RoboThespian is a human-sized interactive actor. This little machine cannot vacuum your carpets or start your car when it’s cold out. It was created in order to educate, communicate, interact and entertain people. The number one goal here is entertainment – making the audience feel a part of the experience.

The robot was designed as a flexible communication medium. They were first introduced in January, 2005 as actors in the ‘Mechanical Theatre’ production at the Eden Project in Cornwall. The audience reacted to these little dancing devices so well that the company knew they were on to something. They began working to bring more features into the mix by adding a web-based interface to control the robot. This allows you to record and upload your own sound and video files to be used with the little guy.

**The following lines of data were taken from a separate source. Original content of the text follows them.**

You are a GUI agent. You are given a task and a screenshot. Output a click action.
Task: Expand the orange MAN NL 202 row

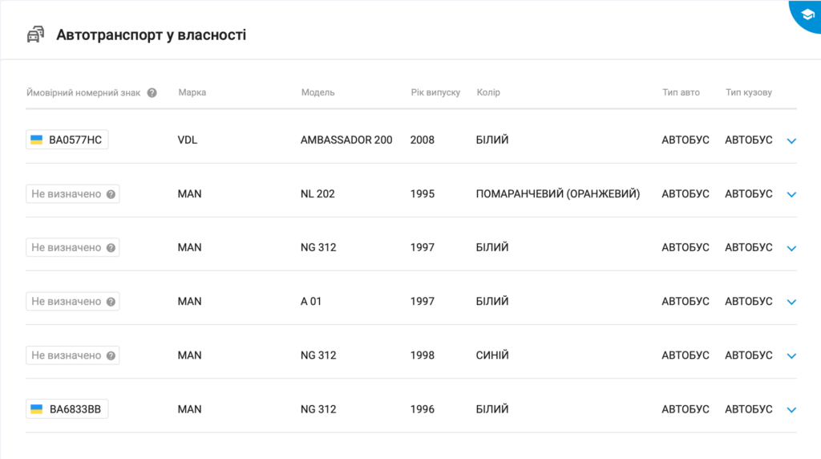pyautogui.click(x=791, y=194)
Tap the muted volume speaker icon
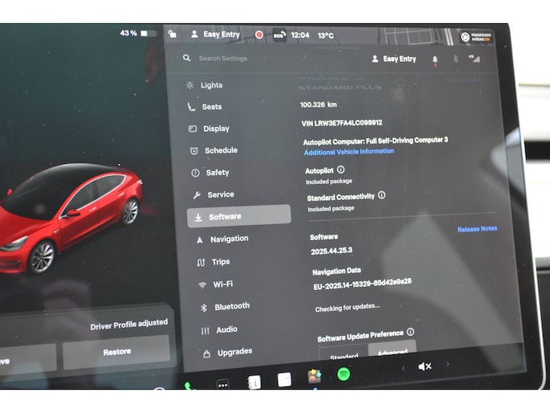 point(425,366)
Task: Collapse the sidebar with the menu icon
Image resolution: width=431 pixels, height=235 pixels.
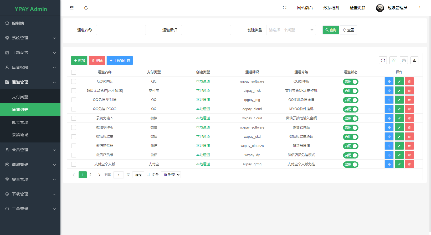Action: 71,8
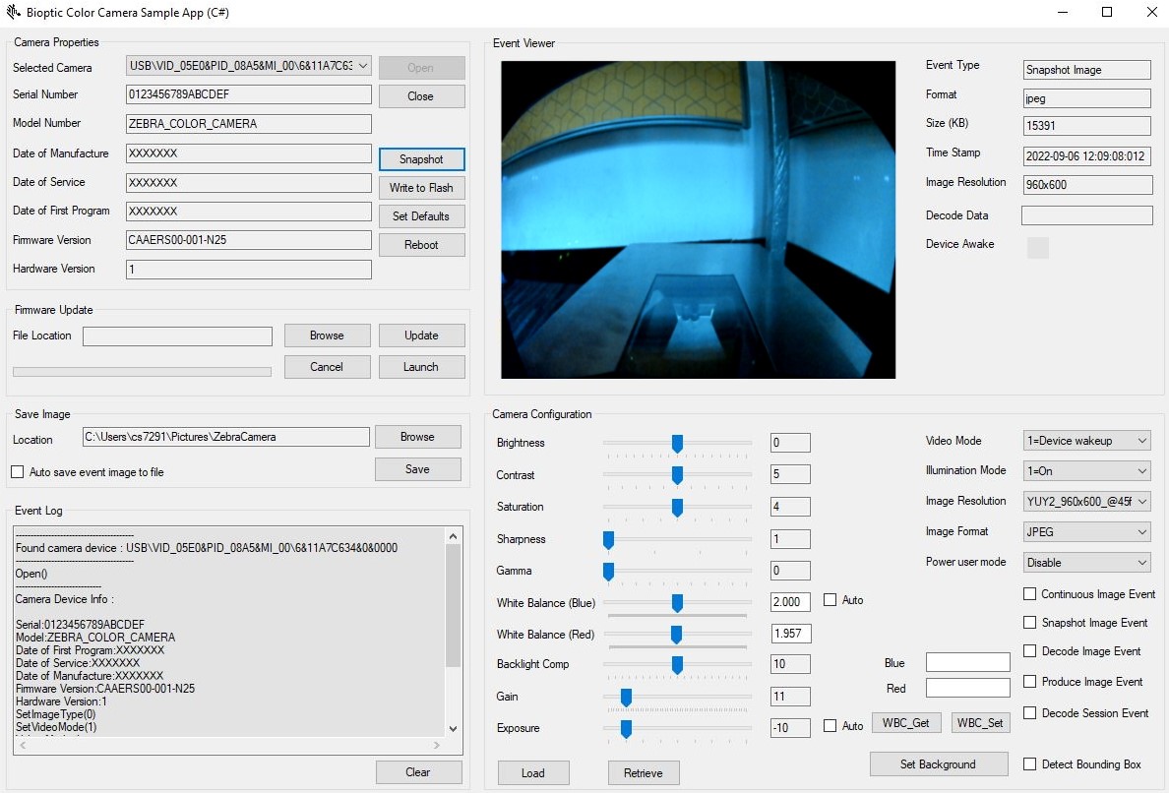Click the application icon in title bar
1169x793 pixels.
(14, 13)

The RoboThespian comes with standard content including greetings and impressions. You can then tailor him to suit your needs by uploading additional content and movements. The team will also work with you to create and program a robot that fills a perfect spot in your company or home. His three main roles are to meet and greet visitors, interact with the public, and perform.

In the video, you’ll see RoboThespian mimicking one of the staff members by way of a Kinect. I gotta admit that it was pretty cool to see the cool cat reciting Hamlet! He did a better job than some of the actors I’ve seen on the big stage.

Math doesn’t seem to be his strong suit, but it was entertaining watching him try to calculate two plus two. He did a much better job at singing… his rendition of “Singing in the Rain” could hit the Billboard Top 40 in no time!

If you haven’t figured it out by now, I seriously want one of these. That’s totally not happening, I’m sure. He probably costs about a bajillion dollars! It does beg an interesting question, though: Are robots going to take over the world? The Engineered Arts team asks this same inquiry:

Is RoboThespian a glimpse of a forthcoming technological utopia, or a dire warning of what may come to be. It is trivial, yet it touches on some profound questions that confront us all. At the very least it’s entertaining.

What do you think? Is our children’s future going to include robots as part of an everyday household?